Können die Gasspeicher in Deutschland ausreichend für den anstehenden Winter gefüllt werden? Drohen an einigen Stellen einschränkende Heizvorschriften für Verbraucher oder Unternehmen? – Fragen, mit denen sich viele Menschen aufgrund der aktuellen wirtschaftspolitischen Situation auseinandersetzen.
MediaMarkt und Saturn, beides Tochterunternehmen des internationalen Handelskonzerns Ceconomy, bereiten sich offenbar auf das Szenario einer potenziellen Gasknappheit vor: Um die hauseigenen Märkte im Winter adäquat für die Kundschaft heizen zu können, ohne dabei womöglich auf rares Gas zurückgreifen zu müssen, arbeiten die Unternehmen daran, Filialen mit Elektroheizung auszustatten. „Wir tun alles, um die Märkte auch bei Gasengpässen offenzuhalten“, kommentierte Ceconomy-Chef Karsten Wildberger nach Angaben von Spiegel Online.
Um die Maßnahme umzusetzen, nimmt der Konzern im Fall der Fälle sogar eine Verkleinerung der Ladenflächen in Kauf. Etwa ein Fünftel der Märkte könnten davon betroffen sein.
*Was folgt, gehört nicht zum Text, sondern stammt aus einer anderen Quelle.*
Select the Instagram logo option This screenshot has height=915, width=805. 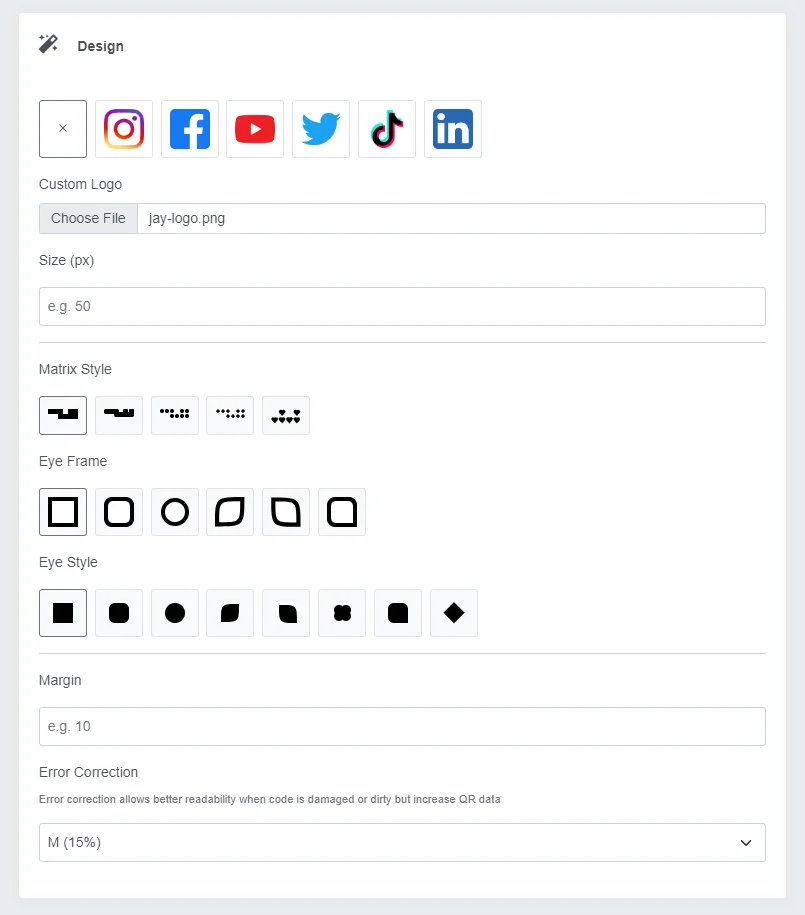point(124,129)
Grundsätzlich spürt Ceconomy die Auswirkungen des Krieges, der hohen Inflation und massiv gestiegenen Energiekosten deutlich: Laut Wildberger habe sich die Kauflaune der Deutschen seit Juni sichtlich eingetrübt, was insbesondere an den unteren und mittleren Segmenten sichtbar werde. Auch im Bereich rund um TV und Entertainment gebe es Sorgen. Ganz anders sei die Lage allerdings bei weißer Ware, also Waschmaschinen oder Kühlschränken: Hier erhoffe sich der Konzern bei sparsamen Geräten sogar neue Kaufimpulse bei den Kundinnen und Kunden.